Também Henrique Tomé concorda com o Fórum para a Competitividade e defende que estas medidas «acabam acabam por ir contra todas as políticas monetárias que o BCE tem adotado para travar a subida dos preços», defendendo que «é preciso ter consciência de que é necessária uma diminuição na atividade económica para travar a inflação, ainda que as famílias sejam penalizadas, faz parte do processo que infelizmente todos teremos de ‘pagar’. Não obstante, as classes sociais menos favorecidas, estas sim, devem ser apoiadas pelo Estado».
Inflação continua a abrandar
Mas a verdade é que a inflação tem desacelerado – não só no nosso país como na zona euro e nos países da OCDE.
Em Portugal, caiu pelo quinto mês consecutivo em março e ficou nos 7,4%. Segundo o Instituto Nacional de Estatística (INE), esta desaceleração é explicada, em parte, com o «efeito de base resultante do aumento de preços dos combustíveis e dos produtos alimentares, verificado em março de 2022».
Questionado sobre o que é esperado daqui para a frente no que diz respeito à inflação, Mário Martins diz que é esperada a sua manutenção «num patamar demasiado elevado», o que vai forçar o BCE «a manter o rumo da política monetária restritiva».
E Henrique Tomé defende que a inflação «tem desacelerado quando comparamos em termos homólogos e tem refletido um pouco a diminuição da atividade económica na qual tem sido afetada pelas atuais políticas monetárias», acrescentando que ao longo do tempo, «as pressões inflacionistas deverão abrandar ainda mais, considerando que o BCE deverá continuar a subir os juros e o impacto destas subidas são visíveis apenas a médio e longo prazo».

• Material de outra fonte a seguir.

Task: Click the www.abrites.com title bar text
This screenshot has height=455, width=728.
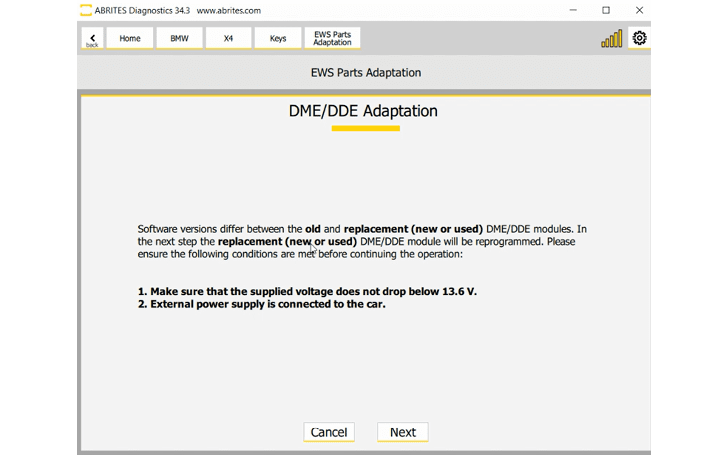Action: (x=228, y=10)

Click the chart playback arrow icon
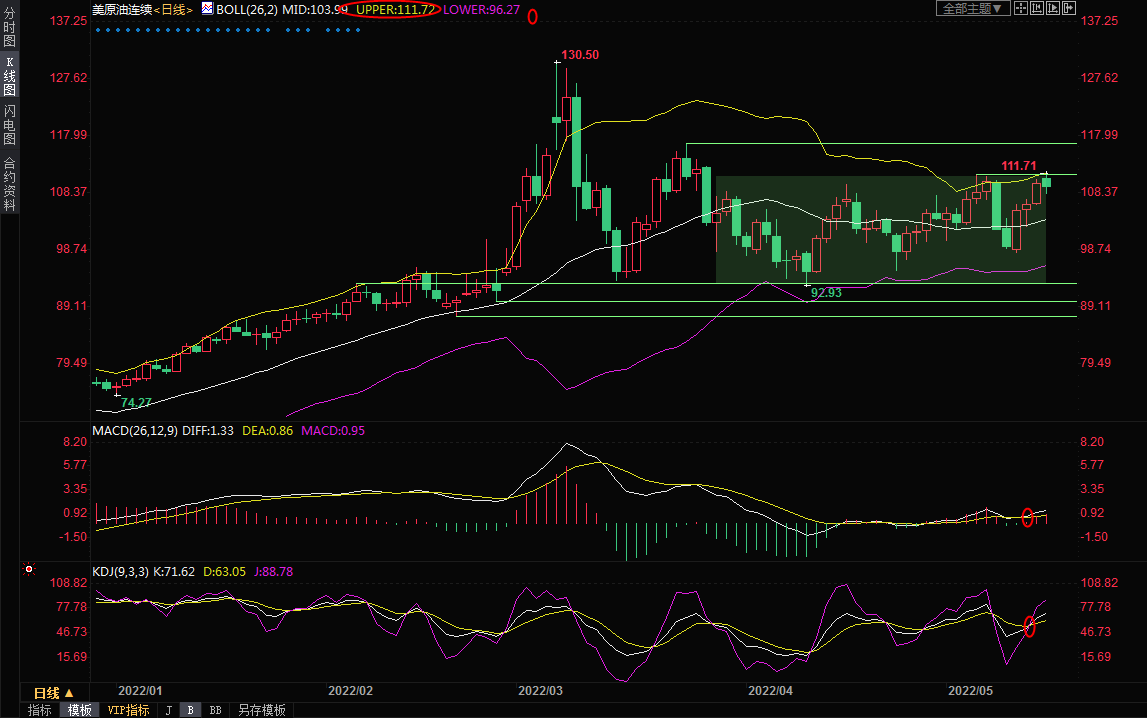point(1053,9)
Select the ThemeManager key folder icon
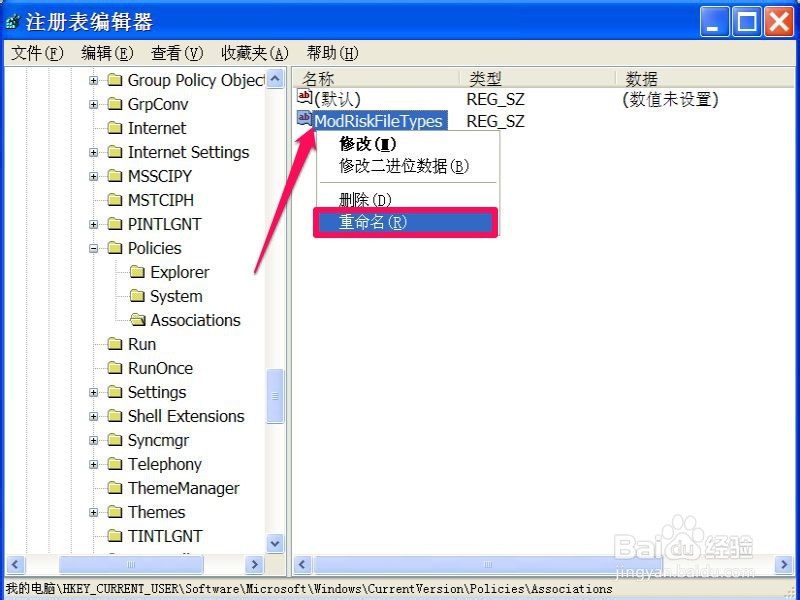 tap(117, 488)
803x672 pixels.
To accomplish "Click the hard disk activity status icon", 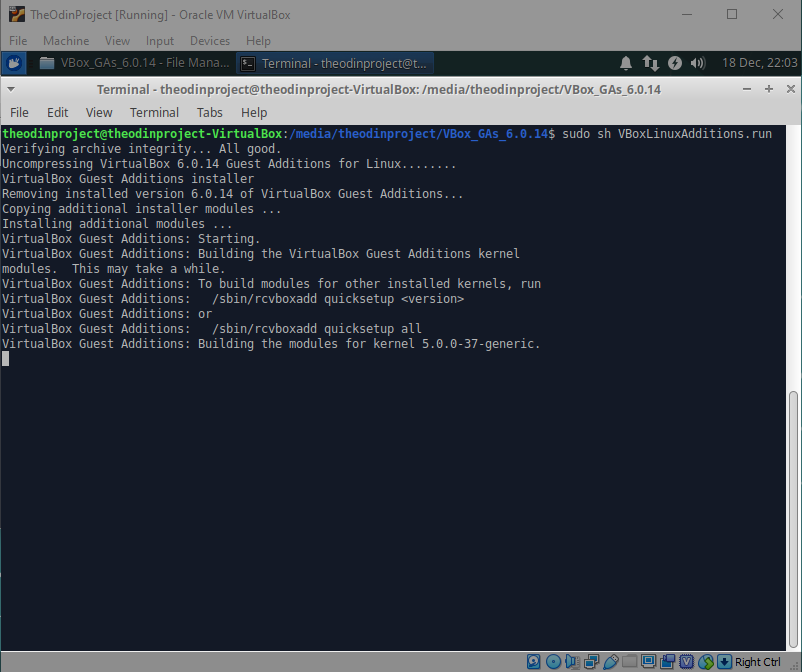I will (533, 662).
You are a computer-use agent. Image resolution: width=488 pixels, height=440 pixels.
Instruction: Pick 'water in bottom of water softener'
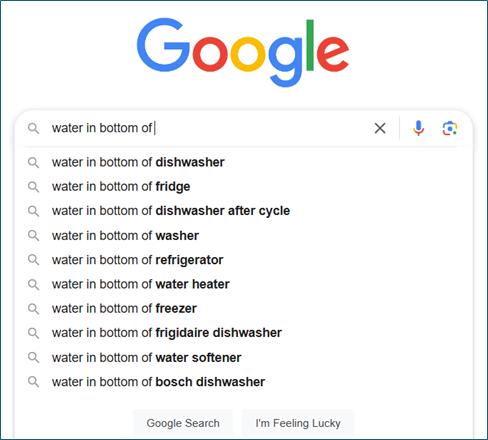pyautogui.click(x=244, y=358)
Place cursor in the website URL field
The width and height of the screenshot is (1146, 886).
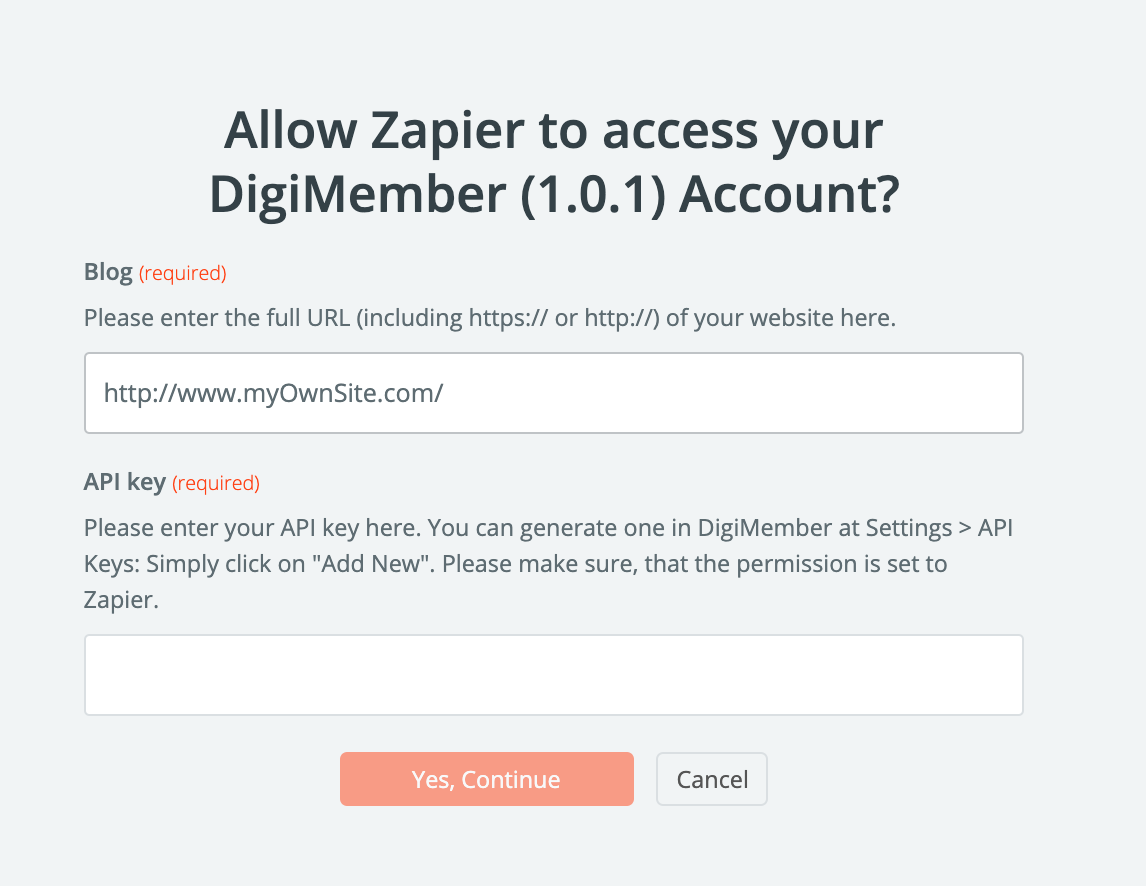553,392
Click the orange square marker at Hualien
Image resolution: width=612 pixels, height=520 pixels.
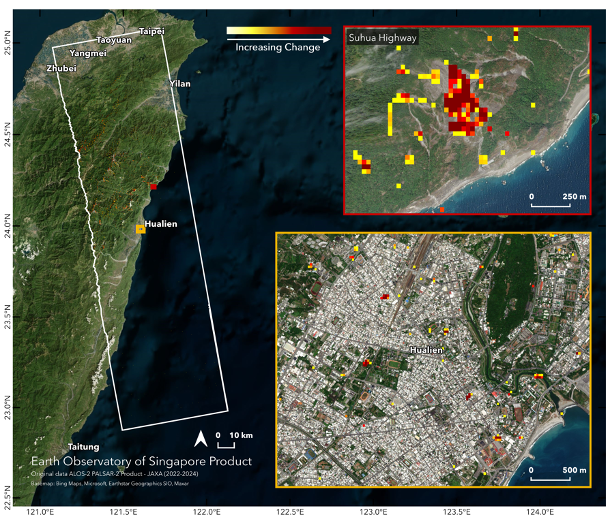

Portugal é dos países mais pobres da UE
A síntese do Fórum para a Competitividade lembra outros dados: é que, no ano passado, Portugal era o 6.º país mais pobre dos 27 Estados-membros da União Europeia. E atira: «O mais grave é a trajetória de divergência nacional, um fenómeno raro no contexto europeu, só se tendo verificado também nos casos de Chipre, Espanha e Grécia».
E este problema será para continuar como defendem os analistas contactados pelo Nascer do SOL.
Para Mário Martins é claro que «não há milagres». E explica: «Enquanto mantivermos uma ausência de estratégia económica competente, que transforme a economia nacional para produtos e serviços baseados em maior valor acrescentado e não em volume, o caminho do empobrecimento relativo é inevitável».
Por sua vez, Henrique Tomé defende que «infelizmente em Portugal a aposta no crescimento económico é muito pequena, o setor privado continua sem estímulos e as políticas adotadas dentro do país não promovem, de todo, o crescimento económico».
E defende que apesar de Portugal ter sido dos países que mais cresceu no último ano na Zona euro, «acredito que os próximos anos voltem a ser marcados por um fraco crescimento em comparação com os pares na Zona euro».